Oil rates surge on Monday as US inflation data indicates slowdown
Date
12/23/2024 2:05:39 AM
(MENAFN) Oil prices climbed at the start of trading on Monday after U.S. inflation data indicated a slowdown, renewing hopes for further monetary policy easing next year to bolster global economic growth and oil demand, according to a UK news agency. This optimism contributed to early gains in the energy market as traders speculated on the potential for more supportive conditions in 2024.
Brent crude futures rose by 26 cents, or 0.4 percent, to USD73.20 a barrel by 01:41 GMT, while West Texas Intermediate (WTI) crude futures increased by 31 cents, or 0.5 percent, to USD69.77 a barrel. The modest gains marked a recovery after a challenging week for crude prices. Last week, oil prices dropped by more than 2 percent due to concerns over global economic growth and subdued demand, following cautious signals from the U.S. Federal Reserve regarding future monetary policy easing.
In addition to U.S. policy considerations, market sentiment was influenced by research from Sinopec, Asia's largest oil refiner, which projected that China's oil consumption would peak by 2027. This forecast added pressure to prices amid broader uncertainties about long-term demand trends in the world's second-largest economy. Meanwhile, the U.S. personal consumption expenditures (PCE) index rose 2.4 percent year-on-year in November, slightly below economists’ expectations of 2.5 percent, reinforcing the view of easing inflation.

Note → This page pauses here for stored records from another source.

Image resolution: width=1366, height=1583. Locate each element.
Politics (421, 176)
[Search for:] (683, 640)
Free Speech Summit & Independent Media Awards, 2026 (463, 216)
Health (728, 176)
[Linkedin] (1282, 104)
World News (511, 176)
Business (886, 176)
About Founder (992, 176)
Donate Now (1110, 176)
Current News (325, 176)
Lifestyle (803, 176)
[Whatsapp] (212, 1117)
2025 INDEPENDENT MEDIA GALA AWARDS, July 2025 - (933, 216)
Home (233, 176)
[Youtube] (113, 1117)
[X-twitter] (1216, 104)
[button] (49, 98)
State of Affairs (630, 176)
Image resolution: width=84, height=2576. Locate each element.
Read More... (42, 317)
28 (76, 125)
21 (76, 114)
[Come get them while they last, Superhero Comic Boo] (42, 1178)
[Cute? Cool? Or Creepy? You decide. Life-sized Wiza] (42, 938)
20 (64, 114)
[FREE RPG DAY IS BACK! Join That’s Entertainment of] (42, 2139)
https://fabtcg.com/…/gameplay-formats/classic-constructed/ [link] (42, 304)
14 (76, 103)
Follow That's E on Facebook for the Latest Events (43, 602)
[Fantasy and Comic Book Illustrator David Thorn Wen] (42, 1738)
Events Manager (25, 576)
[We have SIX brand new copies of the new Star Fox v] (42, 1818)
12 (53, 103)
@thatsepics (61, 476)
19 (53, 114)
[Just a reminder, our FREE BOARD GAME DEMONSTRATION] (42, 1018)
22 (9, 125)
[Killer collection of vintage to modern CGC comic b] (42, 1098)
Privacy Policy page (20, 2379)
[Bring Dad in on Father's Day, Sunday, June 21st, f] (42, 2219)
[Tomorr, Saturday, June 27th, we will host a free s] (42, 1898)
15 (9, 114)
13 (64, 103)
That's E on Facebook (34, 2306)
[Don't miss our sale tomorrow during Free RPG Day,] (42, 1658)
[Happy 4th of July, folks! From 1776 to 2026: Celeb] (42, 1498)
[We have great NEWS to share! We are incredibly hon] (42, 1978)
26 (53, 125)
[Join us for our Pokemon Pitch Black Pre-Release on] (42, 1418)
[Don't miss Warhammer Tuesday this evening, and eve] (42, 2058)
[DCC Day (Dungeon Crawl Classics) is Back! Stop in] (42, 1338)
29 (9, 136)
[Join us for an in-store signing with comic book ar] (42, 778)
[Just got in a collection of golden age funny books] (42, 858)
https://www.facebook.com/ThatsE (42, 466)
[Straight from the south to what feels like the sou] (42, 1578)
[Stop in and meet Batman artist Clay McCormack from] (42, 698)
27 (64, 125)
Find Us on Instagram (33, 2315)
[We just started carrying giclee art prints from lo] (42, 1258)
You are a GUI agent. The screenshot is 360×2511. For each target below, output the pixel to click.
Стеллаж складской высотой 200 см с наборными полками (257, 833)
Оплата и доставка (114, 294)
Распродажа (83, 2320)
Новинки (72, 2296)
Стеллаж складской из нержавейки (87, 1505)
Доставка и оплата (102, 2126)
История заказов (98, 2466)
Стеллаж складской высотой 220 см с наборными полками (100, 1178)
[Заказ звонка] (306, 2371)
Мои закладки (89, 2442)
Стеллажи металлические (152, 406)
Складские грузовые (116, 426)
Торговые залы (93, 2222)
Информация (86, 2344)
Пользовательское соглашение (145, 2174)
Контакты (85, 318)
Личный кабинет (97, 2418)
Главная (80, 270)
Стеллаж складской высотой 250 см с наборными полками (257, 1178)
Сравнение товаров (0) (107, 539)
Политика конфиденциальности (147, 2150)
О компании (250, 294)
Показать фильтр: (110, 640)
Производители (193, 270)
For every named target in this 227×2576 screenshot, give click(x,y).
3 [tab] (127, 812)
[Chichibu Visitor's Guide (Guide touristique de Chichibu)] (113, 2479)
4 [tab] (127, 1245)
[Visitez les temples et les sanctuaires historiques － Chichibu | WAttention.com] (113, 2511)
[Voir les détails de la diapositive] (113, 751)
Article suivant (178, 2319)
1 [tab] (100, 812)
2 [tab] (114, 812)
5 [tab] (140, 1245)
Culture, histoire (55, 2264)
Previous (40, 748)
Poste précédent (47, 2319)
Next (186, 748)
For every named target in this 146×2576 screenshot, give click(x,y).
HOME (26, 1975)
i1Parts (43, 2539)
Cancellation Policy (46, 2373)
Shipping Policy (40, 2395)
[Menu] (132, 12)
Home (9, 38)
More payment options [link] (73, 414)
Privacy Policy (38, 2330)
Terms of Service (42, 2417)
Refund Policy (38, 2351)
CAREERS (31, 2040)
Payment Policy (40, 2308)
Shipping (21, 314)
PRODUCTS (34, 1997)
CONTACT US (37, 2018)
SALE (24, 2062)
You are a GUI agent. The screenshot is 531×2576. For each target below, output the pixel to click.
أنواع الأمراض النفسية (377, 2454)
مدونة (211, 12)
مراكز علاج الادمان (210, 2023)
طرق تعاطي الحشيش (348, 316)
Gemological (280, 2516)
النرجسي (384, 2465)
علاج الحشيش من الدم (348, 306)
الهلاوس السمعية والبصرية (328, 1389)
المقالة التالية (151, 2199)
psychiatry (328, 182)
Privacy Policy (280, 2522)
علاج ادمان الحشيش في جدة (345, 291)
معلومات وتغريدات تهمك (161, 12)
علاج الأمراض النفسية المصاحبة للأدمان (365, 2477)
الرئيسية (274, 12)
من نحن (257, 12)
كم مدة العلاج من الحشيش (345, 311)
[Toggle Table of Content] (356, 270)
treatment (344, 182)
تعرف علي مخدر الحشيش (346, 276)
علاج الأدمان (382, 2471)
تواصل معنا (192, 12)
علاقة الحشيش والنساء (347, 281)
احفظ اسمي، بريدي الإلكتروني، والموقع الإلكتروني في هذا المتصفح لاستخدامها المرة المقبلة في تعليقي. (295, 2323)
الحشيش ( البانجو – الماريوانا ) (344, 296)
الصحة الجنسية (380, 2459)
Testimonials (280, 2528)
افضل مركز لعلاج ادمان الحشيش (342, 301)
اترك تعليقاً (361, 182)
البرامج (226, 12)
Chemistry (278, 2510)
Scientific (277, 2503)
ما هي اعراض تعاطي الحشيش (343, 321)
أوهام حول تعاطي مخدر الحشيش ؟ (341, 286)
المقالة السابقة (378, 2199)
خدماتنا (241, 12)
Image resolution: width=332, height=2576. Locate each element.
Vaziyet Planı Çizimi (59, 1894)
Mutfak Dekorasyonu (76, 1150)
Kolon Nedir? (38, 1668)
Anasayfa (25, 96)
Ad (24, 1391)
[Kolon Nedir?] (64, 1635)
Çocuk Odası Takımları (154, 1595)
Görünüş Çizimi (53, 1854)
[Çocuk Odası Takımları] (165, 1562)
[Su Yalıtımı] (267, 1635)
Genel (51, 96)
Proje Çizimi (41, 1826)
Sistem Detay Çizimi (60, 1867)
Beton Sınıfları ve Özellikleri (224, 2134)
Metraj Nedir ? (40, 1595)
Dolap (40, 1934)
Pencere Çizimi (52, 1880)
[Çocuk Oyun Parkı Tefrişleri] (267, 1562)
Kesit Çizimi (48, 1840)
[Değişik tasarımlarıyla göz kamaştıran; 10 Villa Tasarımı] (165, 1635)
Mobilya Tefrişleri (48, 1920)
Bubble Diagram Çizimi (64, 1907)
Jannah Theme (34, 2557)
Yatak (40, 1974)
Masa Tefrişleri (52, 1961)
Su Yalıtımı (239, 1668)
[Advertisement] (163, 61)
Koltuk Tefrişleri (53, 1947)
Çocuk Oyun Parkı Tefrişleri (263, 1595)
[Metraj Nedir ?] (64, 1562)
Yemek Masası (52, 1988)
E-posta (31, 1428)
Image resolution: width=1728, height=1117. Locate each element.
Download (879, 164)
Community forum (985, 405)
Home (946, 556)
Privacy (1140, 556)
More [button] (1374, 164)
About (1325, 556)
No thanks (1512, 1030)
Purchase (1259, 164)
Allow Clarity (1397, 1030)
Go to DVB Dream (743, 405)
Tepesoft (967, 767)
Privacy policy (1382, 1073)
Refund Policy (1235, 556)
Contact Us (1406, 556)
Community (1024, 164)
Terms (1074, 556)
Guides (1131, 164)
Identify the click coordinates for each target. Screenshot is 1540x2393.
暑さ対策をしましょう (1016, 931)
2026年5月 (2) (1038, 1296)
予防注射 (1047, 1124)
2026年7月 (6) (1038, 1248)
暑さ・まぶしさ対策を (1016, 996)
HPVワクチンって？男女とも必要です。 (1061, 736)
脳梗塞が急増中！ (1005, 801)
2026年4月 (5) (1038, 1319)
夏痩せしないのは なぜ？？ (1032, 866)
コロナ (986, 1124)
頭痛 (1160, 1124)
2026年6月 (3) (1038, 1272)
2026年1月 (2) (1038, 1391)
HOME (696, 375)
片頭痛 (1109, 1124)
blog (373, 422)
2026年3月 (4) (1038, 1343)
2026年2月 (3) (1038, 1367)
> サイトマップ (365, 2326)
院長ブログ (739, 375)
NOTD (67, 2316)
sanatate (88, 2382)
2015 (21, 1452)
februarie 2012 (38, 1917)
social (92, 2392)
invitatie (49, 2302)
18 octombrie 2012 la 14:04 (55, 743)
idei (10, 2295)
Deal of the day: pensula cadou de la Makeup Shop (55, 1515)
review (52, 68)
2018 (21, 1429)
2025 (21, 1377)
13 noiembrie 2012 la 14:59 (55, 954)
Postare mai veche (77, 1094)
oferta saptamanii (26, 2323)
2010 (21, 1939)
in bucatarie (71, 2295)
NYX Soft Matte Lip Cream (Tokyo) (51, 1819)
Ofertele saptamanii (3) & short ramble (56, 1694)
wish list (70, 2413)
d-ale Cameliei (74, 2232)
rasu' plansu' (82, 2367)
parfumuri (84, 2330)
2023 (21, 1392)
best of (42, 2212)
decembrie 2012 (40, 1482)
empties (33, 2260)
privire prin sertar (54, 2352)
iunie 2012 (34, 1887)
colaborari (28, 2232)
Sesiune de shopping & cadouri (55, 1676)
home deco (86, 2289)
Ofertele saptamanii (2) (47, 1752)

Tony Sycamore, a market analyst at IG, noted that risk assets, including U.S. equity futures and crude oil, began the week on firmer ground. He attributed the positive momentum to lower inflation data, which helped alleviate concerns sparked by the Federal Reserve's recent interest rate cut. Sycamore also highlighted the significance of the U.S. Senate passing legislation over the weekend to end a brief government shutdown, which provided additional support to market sentiment.